• Directions for this task: Every line of the entries with the word "Images" in it should be shown.

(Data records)
══════════

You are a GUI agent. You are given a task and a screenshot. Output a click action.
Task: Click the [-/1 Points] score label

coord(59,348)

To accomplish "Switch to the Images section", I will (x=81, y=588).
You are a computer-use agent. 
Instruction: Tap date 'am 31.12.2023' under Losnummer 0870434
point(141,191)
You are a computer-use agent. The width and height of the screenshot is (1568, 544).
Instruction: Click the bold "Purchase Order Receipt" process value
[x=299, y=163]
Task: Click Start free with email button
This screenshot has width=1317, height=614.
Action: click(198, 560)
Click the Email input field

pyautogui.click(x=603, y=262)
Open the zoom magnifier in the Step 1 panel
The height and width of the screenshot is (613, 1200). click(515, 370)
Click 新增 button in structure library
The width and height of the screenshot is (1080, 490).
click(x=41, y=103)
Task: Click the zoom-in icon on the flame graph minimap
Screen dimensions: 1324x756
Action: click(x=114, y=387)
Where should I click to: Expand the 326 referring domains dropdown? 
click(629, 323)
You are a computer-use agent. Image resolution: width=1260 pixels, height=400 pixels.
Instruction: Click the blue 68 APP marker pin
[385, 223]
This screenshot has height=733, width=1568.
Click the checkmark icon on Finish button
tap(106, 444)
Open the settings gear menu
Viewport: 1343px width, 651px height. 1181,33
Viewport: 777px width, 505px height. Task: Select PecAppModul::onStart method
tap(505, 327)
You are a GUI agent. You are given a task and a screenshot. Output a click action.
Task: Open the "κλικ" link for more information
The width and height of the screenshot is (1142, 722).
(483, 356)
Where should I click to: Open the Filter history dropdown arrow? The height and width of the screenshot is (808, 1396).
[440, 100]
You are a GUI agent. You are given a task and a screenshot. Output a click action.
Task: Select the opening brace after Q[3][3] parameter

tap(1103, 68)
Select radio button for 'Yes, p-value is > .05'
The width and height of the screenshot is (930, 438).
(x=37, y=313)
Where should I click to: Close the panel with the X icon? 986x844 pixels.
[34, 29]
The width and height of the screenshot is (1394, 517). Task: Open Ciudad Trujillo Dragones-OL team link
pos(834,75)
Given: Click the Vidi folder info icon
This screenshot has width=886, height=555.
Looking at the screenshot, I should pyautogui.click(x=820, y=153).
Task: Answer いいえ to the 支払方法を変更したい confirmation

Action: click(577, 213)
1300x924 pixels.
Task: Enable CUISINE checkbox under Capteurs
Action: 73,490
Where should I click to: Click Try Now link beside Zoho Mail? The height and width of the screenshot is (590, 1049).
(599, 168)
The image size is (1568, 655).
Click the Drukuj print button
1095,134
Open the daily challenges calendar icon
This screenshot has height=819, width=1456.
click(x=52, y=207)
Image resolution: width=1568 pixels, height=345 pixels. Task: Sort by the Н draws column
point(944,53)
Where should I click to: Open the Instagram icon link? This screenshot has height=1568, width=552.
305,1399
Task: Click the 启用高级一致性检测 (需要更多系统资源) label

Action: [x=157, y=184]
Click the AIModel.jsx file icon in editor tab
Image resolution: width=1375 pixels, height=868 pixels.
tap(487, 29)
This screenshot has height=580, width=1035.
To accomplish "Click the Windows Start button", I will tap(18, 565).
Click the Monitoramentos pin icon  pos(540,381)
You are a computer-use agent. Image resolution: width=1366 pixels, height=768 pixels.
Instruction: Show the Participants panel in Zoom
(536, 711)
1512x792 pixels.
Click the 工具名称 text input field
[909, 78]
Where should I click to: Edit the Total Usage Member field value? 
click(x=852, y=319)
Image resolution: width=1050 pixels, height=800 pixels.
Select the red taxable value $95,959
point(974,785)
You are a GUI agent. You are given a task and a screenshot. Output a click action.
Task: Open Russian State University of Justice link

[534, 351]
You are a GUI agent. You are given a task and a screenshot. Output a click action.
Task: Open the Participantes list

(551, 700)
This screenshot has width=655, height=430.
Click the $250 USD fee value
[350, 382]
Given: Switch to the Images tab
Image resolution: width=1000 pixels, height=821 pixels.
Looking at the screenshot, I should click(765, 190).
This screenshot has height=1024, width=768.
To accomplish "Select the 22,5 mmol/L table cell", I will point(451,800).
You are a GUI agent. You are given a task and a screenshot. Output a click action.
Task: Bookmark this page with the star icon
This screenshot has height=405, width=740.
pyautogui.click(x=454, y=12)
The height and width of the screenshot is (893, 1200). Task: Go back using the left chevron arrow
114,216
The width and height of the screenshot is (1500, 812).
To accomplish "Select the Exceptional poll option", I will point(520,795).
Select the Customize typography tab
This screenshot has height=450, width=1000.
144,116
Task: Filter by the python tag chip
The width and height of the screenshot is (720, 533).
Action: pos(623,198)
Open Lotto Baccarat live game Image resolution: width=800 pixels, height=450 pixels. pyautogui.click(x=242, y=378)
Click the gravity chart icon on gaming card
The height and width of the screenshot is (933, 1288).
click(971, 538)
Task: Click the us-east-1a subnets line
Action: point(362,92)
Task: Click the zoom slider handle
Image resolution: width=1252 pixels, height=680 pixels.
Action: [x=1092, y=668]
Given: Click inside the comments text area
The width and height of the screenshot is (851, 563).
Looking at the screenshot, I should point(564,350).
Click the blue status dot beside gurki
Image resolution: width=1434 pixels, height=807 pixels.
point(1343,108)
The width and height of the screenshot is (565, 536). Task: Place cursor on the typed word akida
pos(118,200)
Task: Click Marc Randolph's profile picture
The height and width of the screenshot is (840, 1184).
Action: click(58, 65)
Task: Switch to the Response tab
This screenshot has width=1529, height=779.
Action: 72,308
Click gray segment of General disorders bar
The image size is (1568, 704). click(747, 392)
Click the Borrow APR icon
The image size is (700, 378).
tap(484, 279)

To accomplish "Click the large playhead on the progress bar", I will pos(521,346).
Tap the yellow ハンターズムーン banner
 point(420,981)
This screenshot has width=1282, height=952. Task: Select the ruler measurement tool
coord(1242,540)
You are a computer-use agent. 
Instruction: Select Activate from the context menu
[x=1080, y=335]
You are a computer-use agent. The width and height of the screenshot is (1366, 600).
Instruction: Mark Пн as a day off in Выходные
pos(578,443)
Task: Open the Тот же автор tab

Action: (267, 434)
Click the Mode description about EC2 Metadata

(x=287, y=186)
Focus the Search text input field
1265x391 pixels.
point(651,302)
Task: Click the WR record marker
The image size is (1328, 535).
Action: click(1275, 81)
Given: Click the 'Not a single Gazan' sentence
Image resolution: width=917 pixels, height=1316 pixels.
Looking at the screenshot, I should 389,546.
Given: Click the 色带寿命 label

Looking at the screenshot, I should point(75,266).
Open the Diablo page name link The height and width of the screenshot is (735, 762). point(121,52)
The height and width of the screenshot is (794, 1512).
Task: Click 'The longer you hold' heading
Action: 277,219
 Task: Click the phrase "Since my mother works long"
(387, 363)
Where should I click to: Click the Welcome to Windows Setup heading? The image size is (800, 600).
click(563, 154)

══════════

• The completed task:
To accomplish "Switch to the Images section", I will (x=81, y=588).
Given: Switch to the Images tab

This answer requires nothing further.